Con la conversione momentanea dell’ospedale di Maddaloni in presidio Covid-19, infatti, in un primo momento era stato stabilito di trasferire il reparto di ortopedia, con relativo pronto soccorso ortopedico a Piedimonte Matese, lasciando un’area vasta che parte dalla Valle di Suéssola e che lambisce l’agro aversano con Orta di Atella ad essere servita solo dall’ospedale civile di Caserta, struttura già in sofferenza per la gran mole di pazienti che arrivano.
E’ di queste ore, il provvedimento che trasferisce assieme alla chirurgia temporaneamente il reparto, consentendo di preservare il servizio per un territorio che altrimenti sarebbe rimasto sguarnito.
Presso l’ospedale di Marcianise sarà aperto anche il punto gessi che consente il ripristino del pronto soccorso ortopedico.
Il risultato è stato possibile grazie al lavoro del centrodestra marcianisano che, una volta individuato Maddaloni come presidio Covid-19 si è subito attivato per fare in modo che il reparto non venisse trasferito a sessanta chilometri di distanza.

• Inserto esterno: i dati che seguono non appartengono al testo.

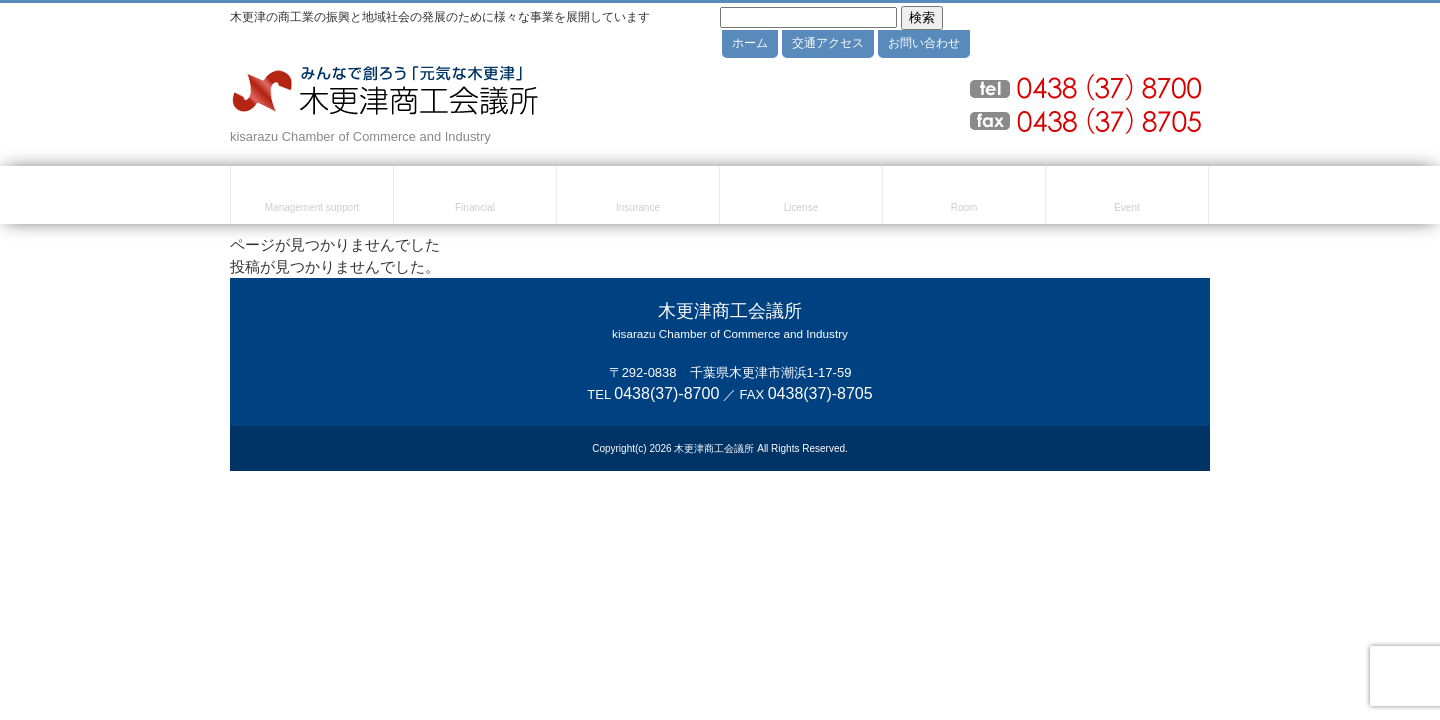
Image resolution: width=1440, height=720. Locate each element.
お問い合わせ (924, 43)
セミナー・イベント (1127, 198)
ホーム (750, 43)
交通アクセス (828, 43)
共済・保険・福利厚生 (638, 198)
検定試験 (801, 198)
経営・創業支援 (312, 198)
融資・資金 (475, 198)
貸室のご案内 (964, 198)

«Un’area vasta come quella di Marcianise Maddaloni non poteva rimanere senza un pronto soccorso ortopedico, dal momento che, la maggior parte degli interventi di pronto soccorso sono legati all’ortopedia.

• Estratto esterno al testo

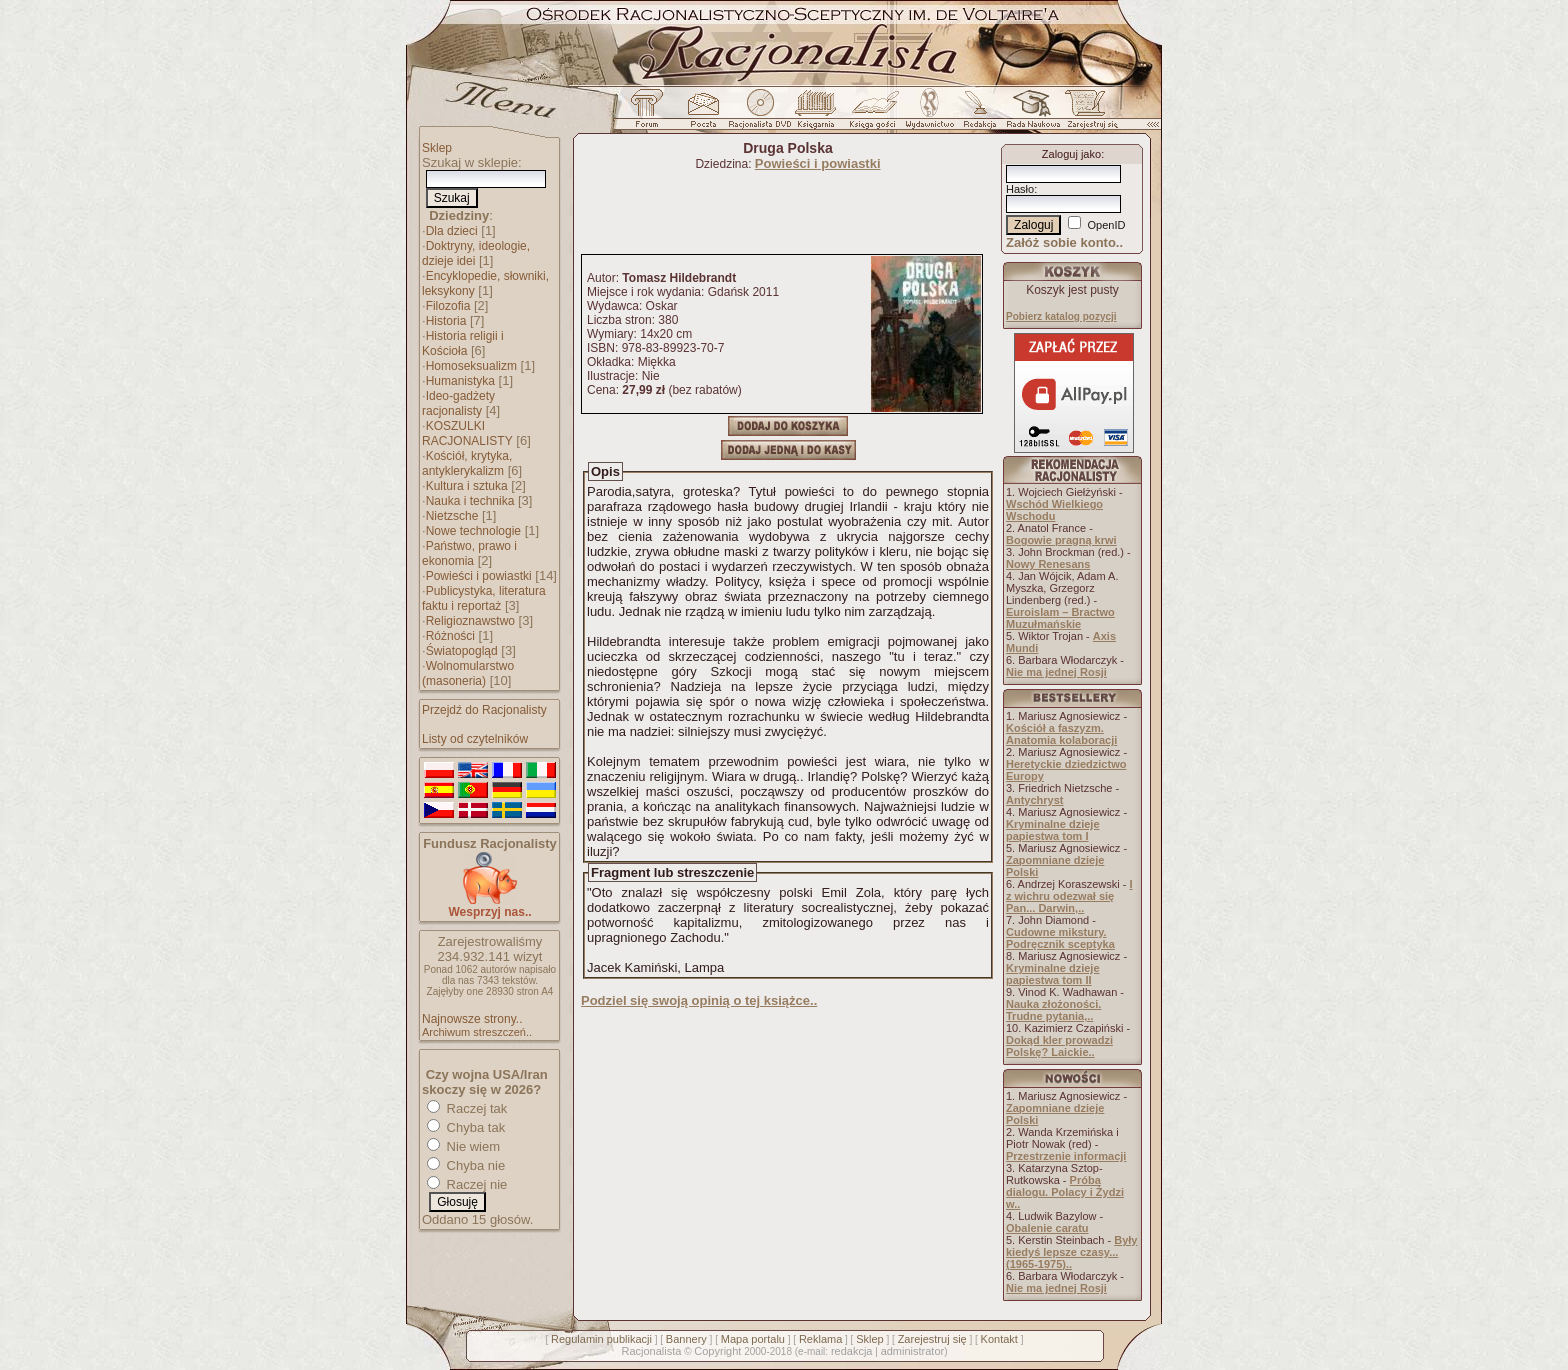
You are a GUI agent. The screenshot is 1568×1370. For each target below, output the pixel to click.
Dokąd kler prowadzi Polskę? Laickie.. (1059, 1046)
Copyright (717, 1351)
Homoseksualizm (471, 366)
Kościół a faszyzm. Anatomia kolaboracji (1061, 734)
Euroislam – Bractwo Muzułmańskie (1060, 618)
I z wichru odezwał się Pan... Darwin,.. (1069, 896)
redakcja (852, 1351)
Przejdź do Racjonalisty (484, 710)
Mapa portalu (753, 1339)
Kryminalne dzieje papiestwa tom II (1053, 974)
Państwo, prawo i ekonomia (469, 553)
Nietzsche (452, 516)
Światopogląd (462, 651)
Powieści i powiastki (479, 576)
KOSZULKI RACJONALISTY (467, 433)
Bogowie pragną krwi (1061, 540)
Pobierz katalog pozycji (1061, 316)
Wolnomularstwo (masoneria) (468, 673)
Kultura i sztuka (467, 486)
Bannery (686, 1339)
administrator (913, 1351)
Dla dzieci (452, 231)
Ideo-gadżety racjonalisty (458, 403)
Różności (450, 636)
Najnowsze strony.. (472, 1019)
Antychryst (1034, 800)
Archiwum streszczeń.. (477, 1032)
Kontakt (999, 1339)
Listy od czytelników (475, 739)
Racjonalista (651, 1351)
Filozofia (448, 306)
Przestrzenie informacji (1066, 1156)
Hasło (1020, 189)
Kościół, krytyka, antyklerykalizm (467, 463)
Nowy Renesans (1048, 564)
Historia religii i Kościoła (463, 343)
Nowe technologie (473, 531)
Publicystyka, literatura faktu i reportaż (484, 598)
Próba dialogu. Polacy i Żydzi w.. (1065, 1192)
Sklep (437, 148)
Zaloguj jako (1071, 154)
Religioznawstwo (470, 621)
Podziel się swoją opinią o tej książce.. (699, 1000)
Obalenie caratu (1047, 1228)
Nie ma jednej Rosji (1056, 672)
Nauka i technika (470, 501)
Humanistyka (460, 381)
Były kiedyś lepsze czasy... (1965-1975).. (1071, 1252)
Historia (446, 321)
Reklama (820, 1339)
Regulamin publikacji (601, 1339)
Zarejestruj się (932, 1339)
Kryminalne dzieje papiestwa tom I (1053, 830)
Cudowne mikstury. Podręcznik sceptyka (1060, 938)
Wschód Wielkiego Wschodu (1054, 510)
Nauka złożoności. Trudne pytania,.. (1053, 1010)
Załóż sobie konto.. (1064, 242)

La scelta di Marcianise è quindi naturale per evitare inutili procedure farraginose in casi di pronto soccorso tenuto conto che i locali e gli spazi per allestirlo già ci sono».
A dichiararlo è Gerardo Trombetta, medico marcianisano e già consigliere provinciale e amministratore comunale.

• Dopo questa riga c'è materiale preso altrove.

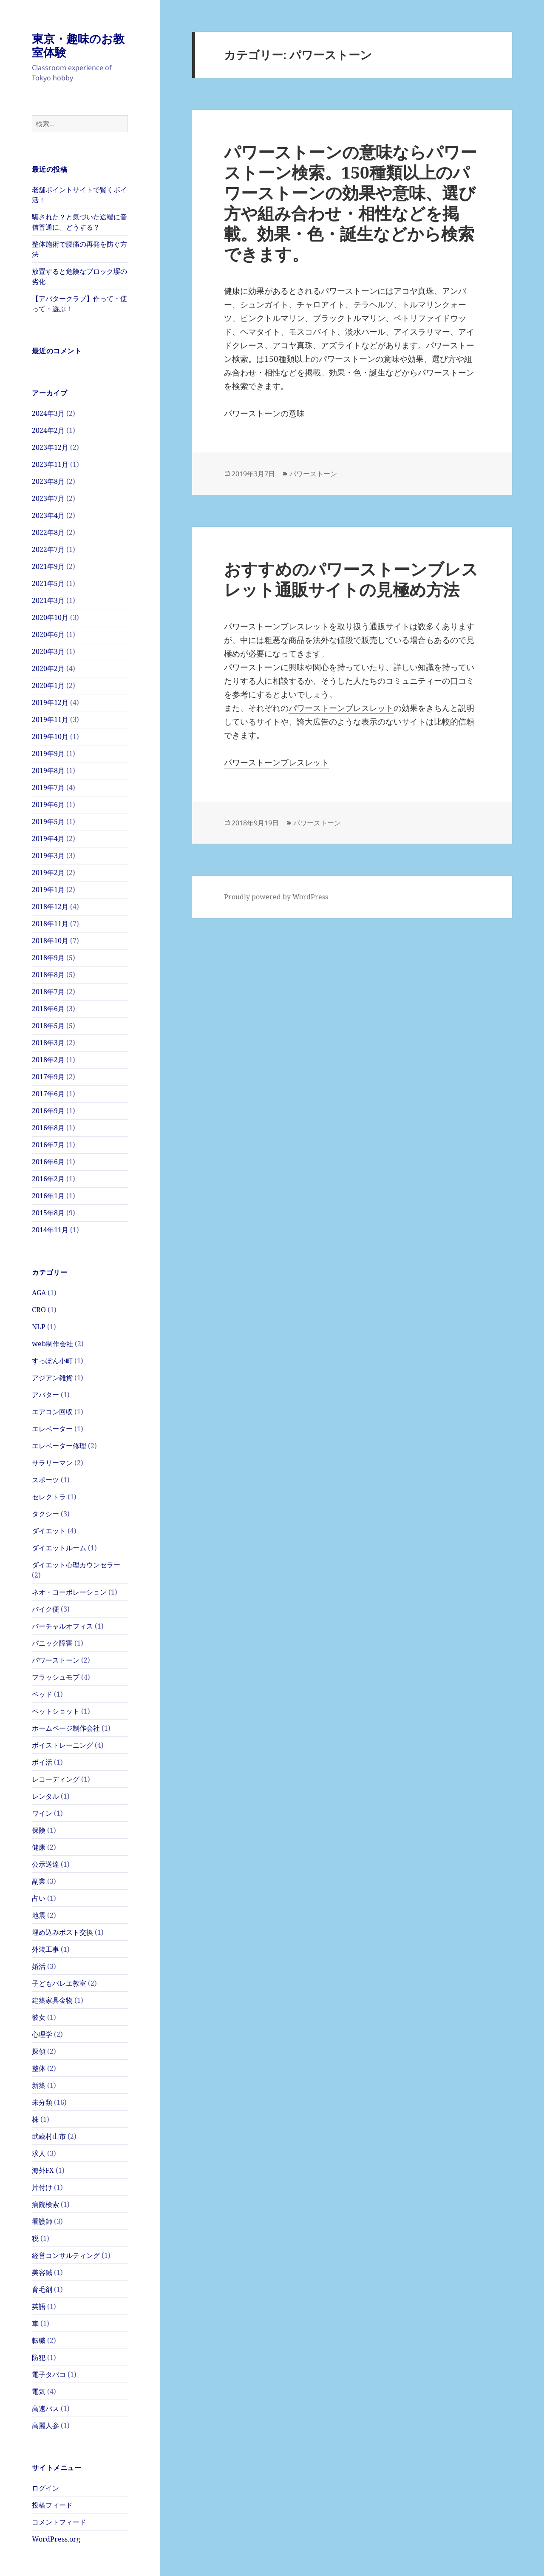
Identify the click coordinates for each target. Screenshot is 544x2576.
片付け (42, 2187)
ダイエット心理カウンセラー (76, 1564)
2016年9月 (48, 1110)
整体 (38, 2068)
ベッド (42, 1694)
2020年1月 (48, 685)
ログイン (45, 2488)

Il trasferimento del pronto soccorso a Marcianise, così come quello di tutti i reparti di Maddaloni che sono stati dirottati in altre strutture, è comunque temporaneo ed è legato al tempo in cui il nosocomio maddalonese sarà utilizzato come presidio Covid-19.
A spingere verso la soluzione marcianisana è stato l’intero centrodestra cittadino.
«Credo che sia stato fatto un ottimo lavoro per la comunità tutta – ha proseguito Trombetta – reso possibile grazie al lavoro di mediazione del consigliere regionale Gianpiero Zinzi che si è fatto portatore dell’istanza, riuscendo in un risultato importantissimo per le nostre comunità».